Published : Dec. 18, 2011 - 20:40
Shipbuilding, steel and liquefied crystal display industries which have built up an oversupply thanks to aggressive investment in facilities are bracing for major restructuring next year.
With the European debt crisis likely to carry on or even worsen next year, some companies are already on the verge of shutdown.
Market analysts say the shipbuilding sector faces the greatest peril with competition running to extremes after companies mushroomed during the 2007-2008 market boom.
Adding to the woes is dried up funding from European financial institutions that do a lot of ship financing.
China’s shipbuilding volume last year, which accounts for 38 percent of the global production, jumped 170 percent from a year ago, according to Samsung Securities.
Prices of bulk carriers and tankers, key vessels on Chinese shipyards, have continued to fall.
“There is an undeniable oversupply of ships. Shipbuilding and shipping industries are to undergo major restructuring,” Um Kyunng-ah, an analyst at Shinyoung Securities, said in a report.
“The three Asian countries’ capacity to build merchant vessels will fall by 40.7 percent, and Korean shipbuilders by 34.4 percent.”
Um said the struggling shipbuilders will be weeded out within two years if the global recession stretches out, unfolding situations favorable for large companies that are competitive in areas other than shipbuilding.
Several large shipbuilders have turned to offshore plants, but small and medium-sized companies don’t have the option.
Sungdong Shipbuilding and Marine Engineering, the world’s No. 8 in terms of order backlog and Korea’s largest unlisted shipbuilder, posted losses of 141.3 billion won in 2009 and 465.3 billion won last year.
“The economic slump could lead to a cutback in new orders, cancellation of orders and delays in deliveries,” said Kang Sung-bu, chief of bond analysis team at Tongyang Securities.
“Companies that have already used up their advance payments will find it hard to keep up with their cash flow needs.”
Steelmakers also see a bleak outlook, with some already seeing their credit ratings lowered.
“The growth of global steel demand will slow down next year. We will see a growing need for steel sector restructuring in the United States and Europe as well due to an excess of facilities,” said Park Hyun-wook, a researcher at HMC Investment Securities.

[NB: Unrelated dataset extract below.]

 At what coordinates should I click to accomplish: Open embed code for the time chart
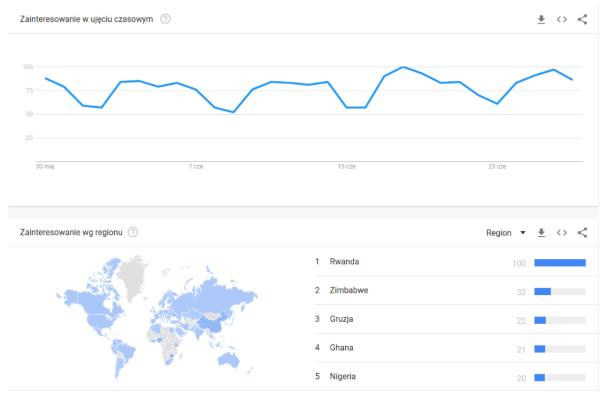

Declining credit ratings are proof to the deteriorating profitability and financial structures of steelmakers.
US Steel, Nippon Steel Corporation and JFE Steel have seen their credit ratings go down one or two steps since 2008.
Standard and Poor’s downgraded POSCO’s credit rating from A to A- in October, maintaining a “negative” outlook for the steelmaker. Moody’s revised Hyundai Steel’s Baa3 rating outlook from “stable” to “negative.”
The fiscal quandary in Europe and property regulation in China will draw out the decrease in steel demand, dealing a blow to companies that supply more to builders rather than automakers.
“The European fiscal crises are not going to be resolved soon, and market prospects are opaque through the latter half of next year. Some companies say it is harder for them that it was during the 2008 financial crisis,” said Kim Joo-han, senior researcher at the Korea Institute for Industrial Economics and Trade.
“Because many Korean steelmakers are run by their owners, they are inclined to choose production cuts over mergers and acquisitions. The timing of the restructuring depends on how long the recession lasts.”
According to a report by Daewoo Securities, LCD manufacturers worldwide were running only about 70 percent of their facilities in the three months to September due to sluggish demand for LCD television sets in advanced economies.
“Korean companies expanded investment for no good reason last year. Restructuring in the LCD industry is unavoidable,” Kim Sung-in, IT analyst at Kiwoom Securities, said.
It was reported last month that the Taiwanese government was twisting LCD makers’ arms to restructure themselves as they couldn’t afford to extend the terms of their bank loans.
LG Display reported a third-quarter operating loss of 492.1 billion won, suffering losses for four consecutive quarters. The LCD division of Samsung Electronics is also highly likely to run into red figures this year.
Large companies can make up the slow LCD sales with semiconductors and smart gadgets, whereas small and medium-sized LCD makers and parts suppliers can’t.